* **Task instructions**:
Answer with a bare number: the count of lines in the records below that have the word "Image".

————————

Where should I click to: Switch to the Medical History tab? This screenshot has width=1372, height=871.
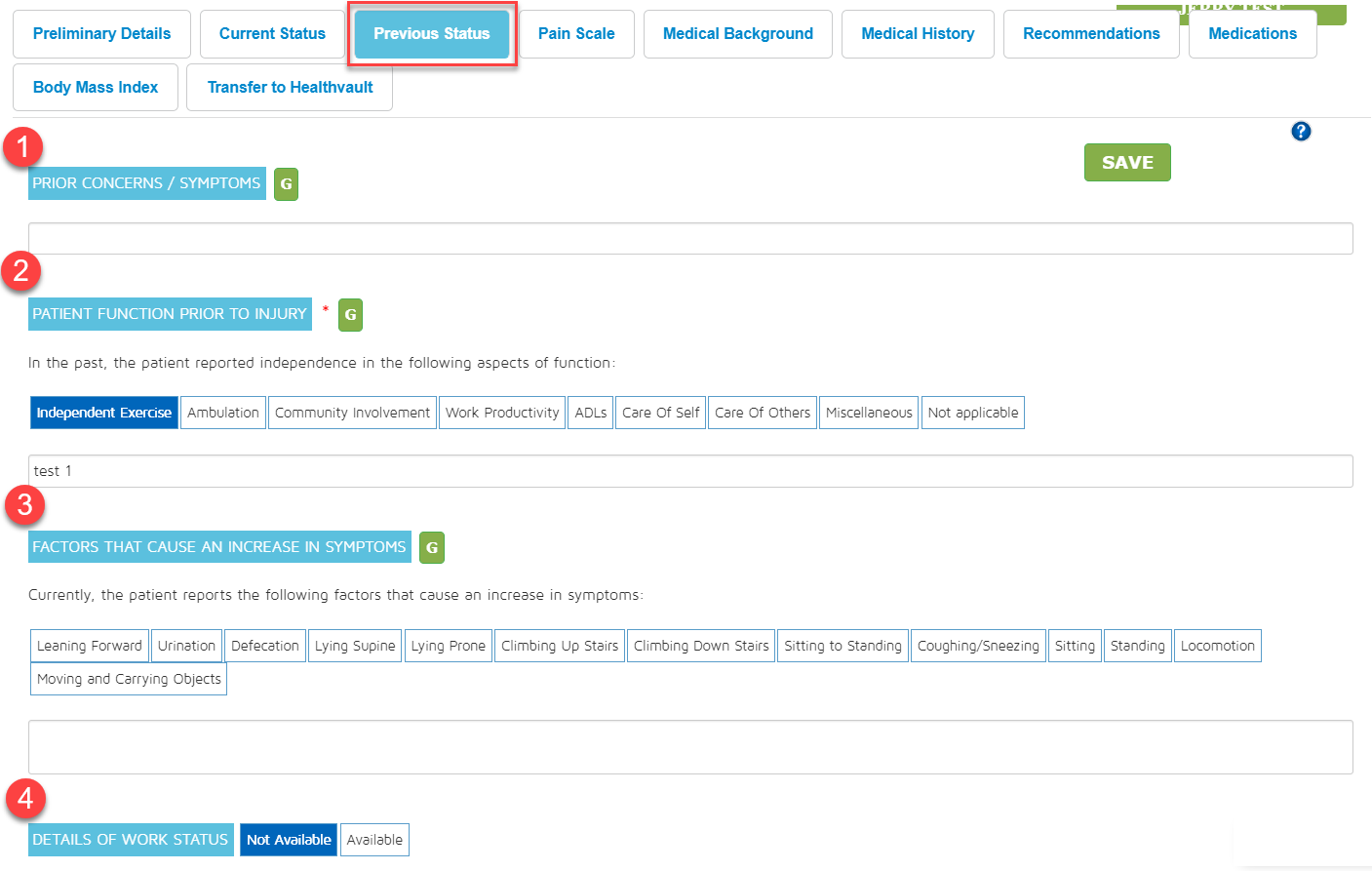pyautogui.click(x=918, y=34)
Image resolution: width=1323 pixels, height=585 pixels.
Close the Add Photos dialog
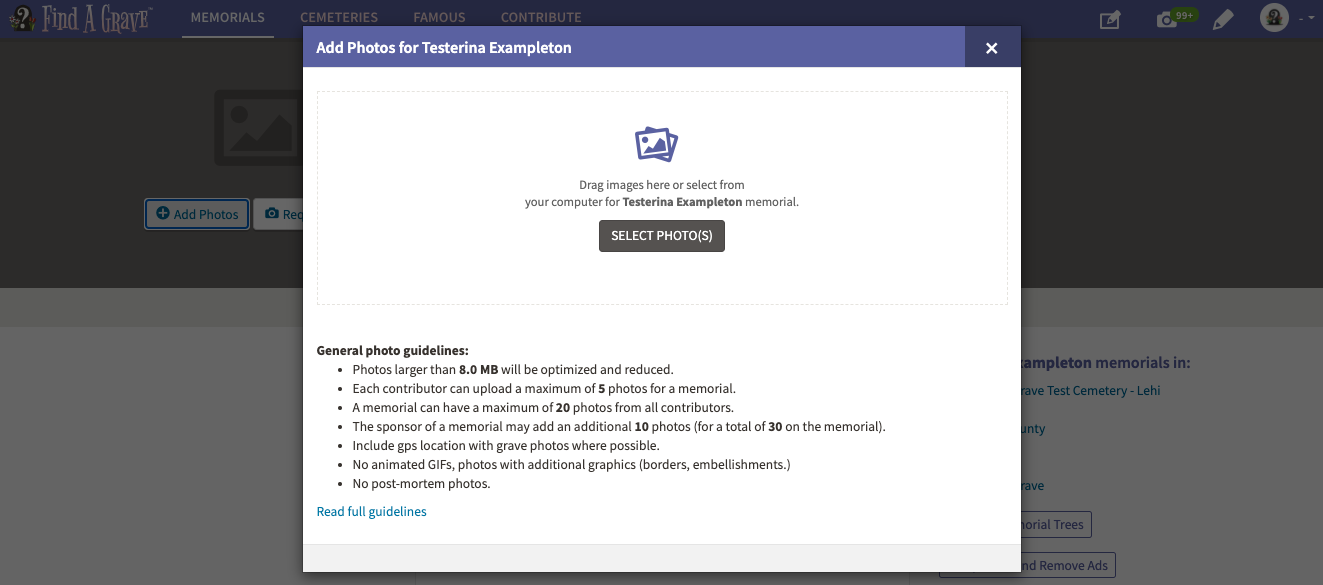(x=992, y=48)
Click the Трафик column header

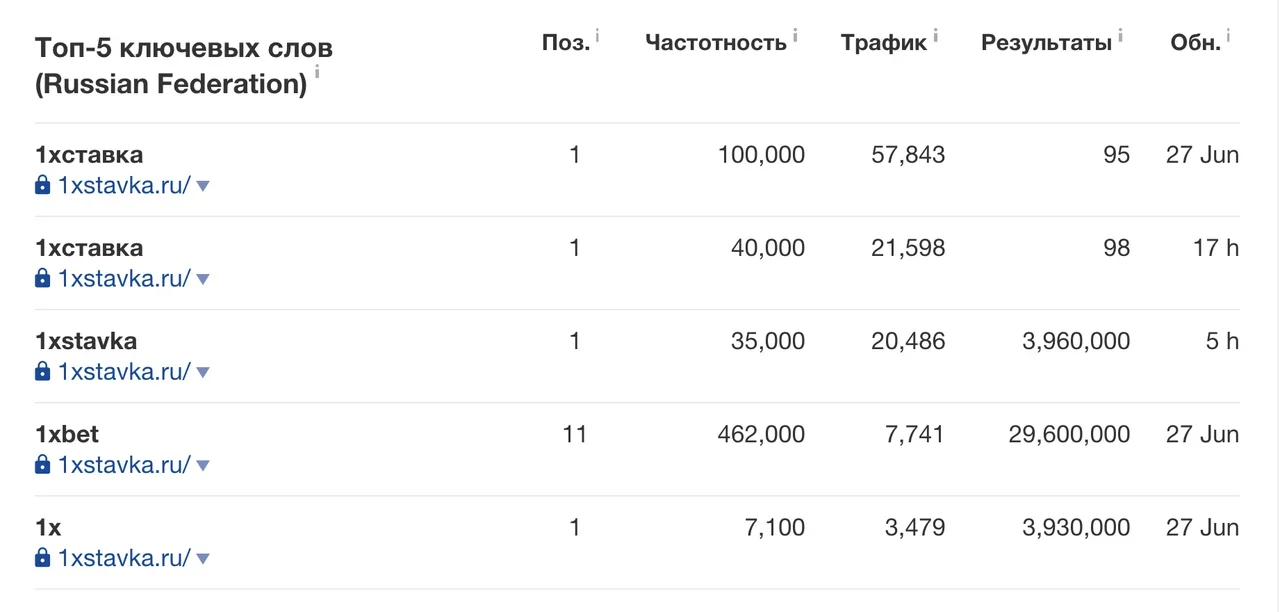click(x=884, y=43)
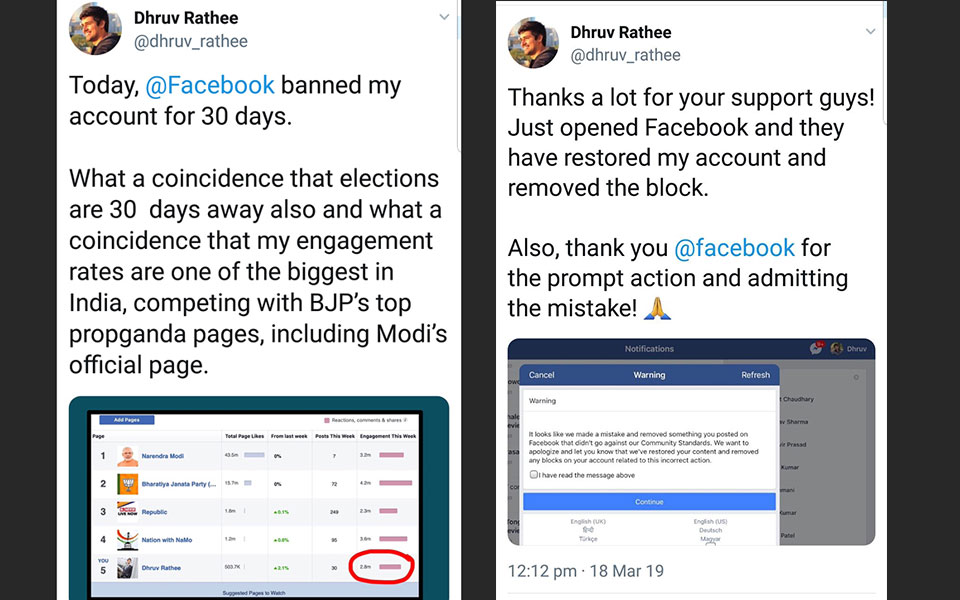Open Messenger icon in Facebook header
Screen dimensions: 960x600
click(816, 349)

————————

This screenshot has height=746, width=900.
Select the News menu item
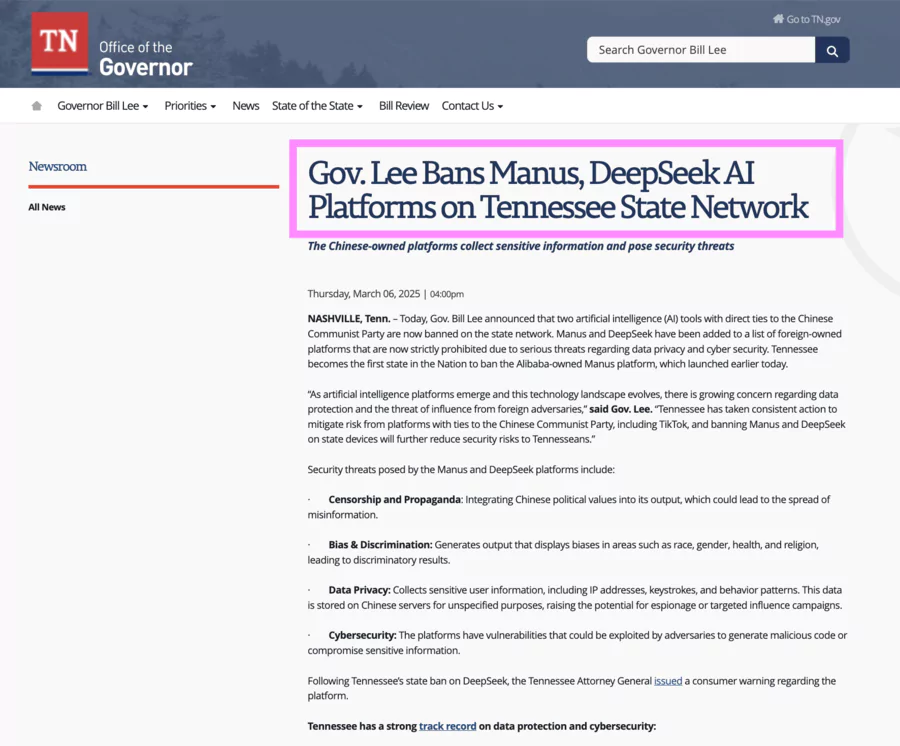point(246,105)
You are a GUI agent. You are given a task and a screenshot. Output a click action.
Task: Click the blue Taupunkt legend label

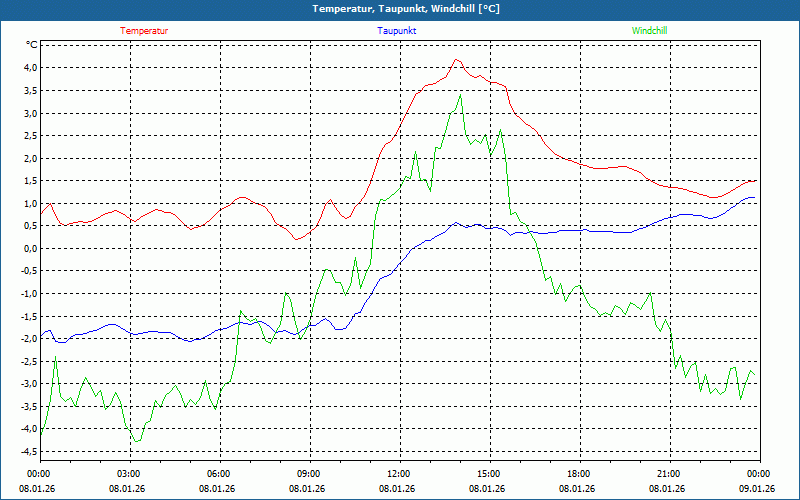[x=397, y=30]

————————

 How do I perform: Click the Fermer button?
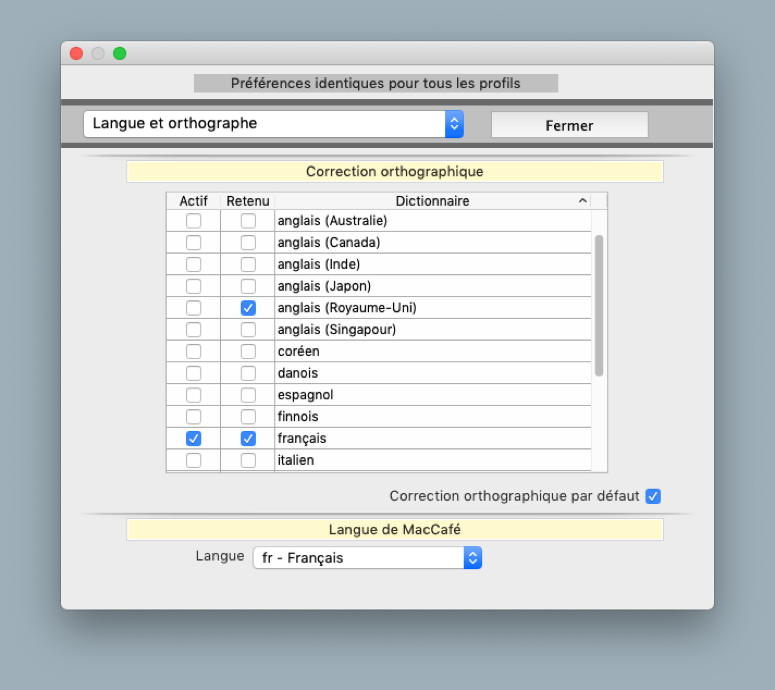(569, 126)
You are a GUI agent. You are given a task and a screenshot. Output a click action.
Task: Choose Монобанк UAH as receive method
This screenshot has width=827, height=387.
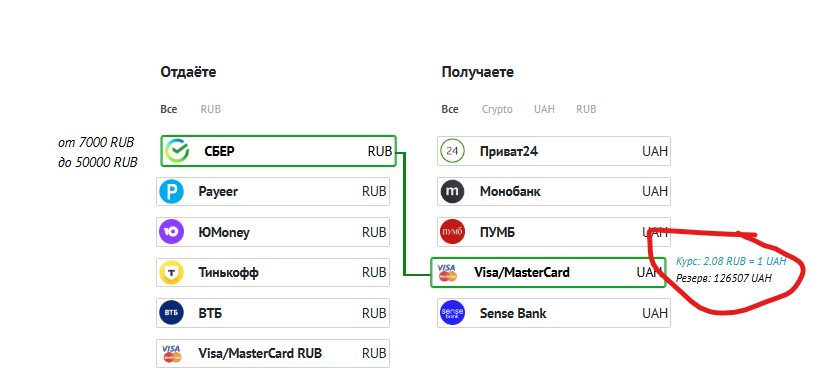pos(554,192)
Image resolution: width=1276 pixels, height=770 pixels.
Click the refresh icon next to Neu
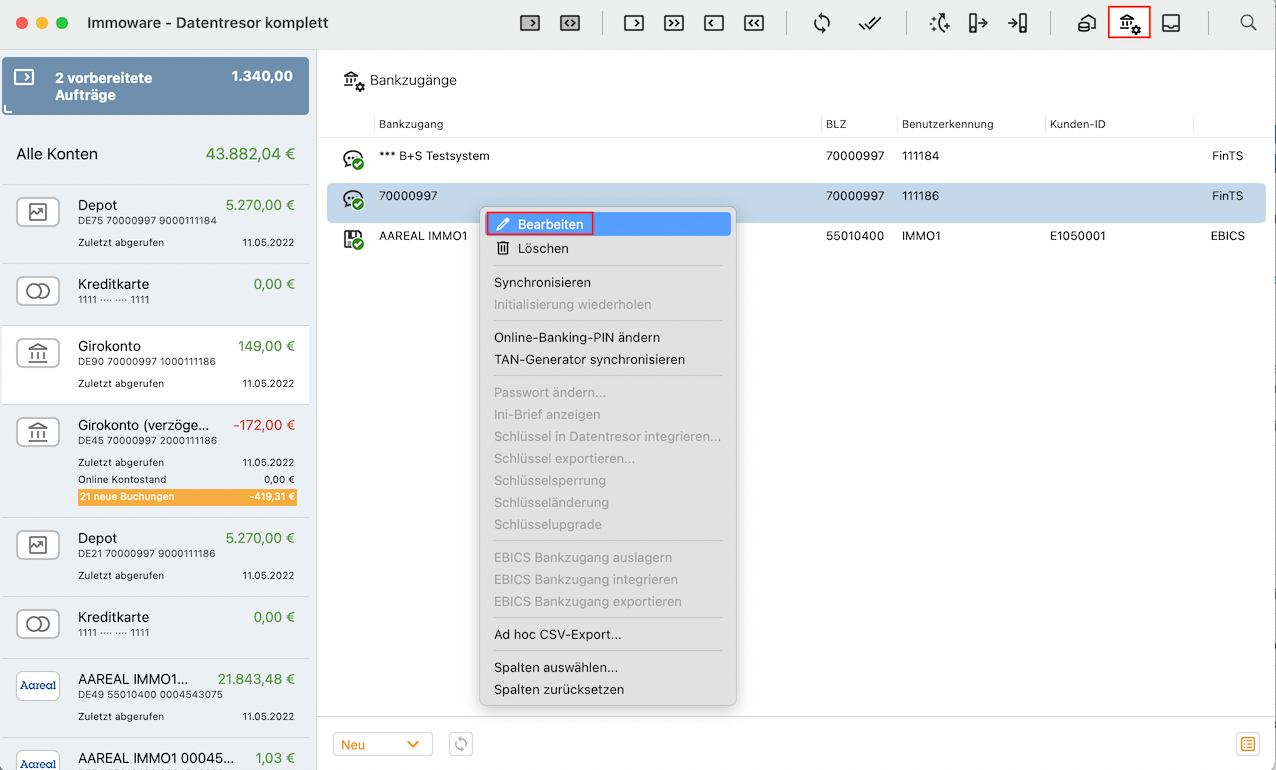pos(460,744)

————————

* **Response to the exercise**:
2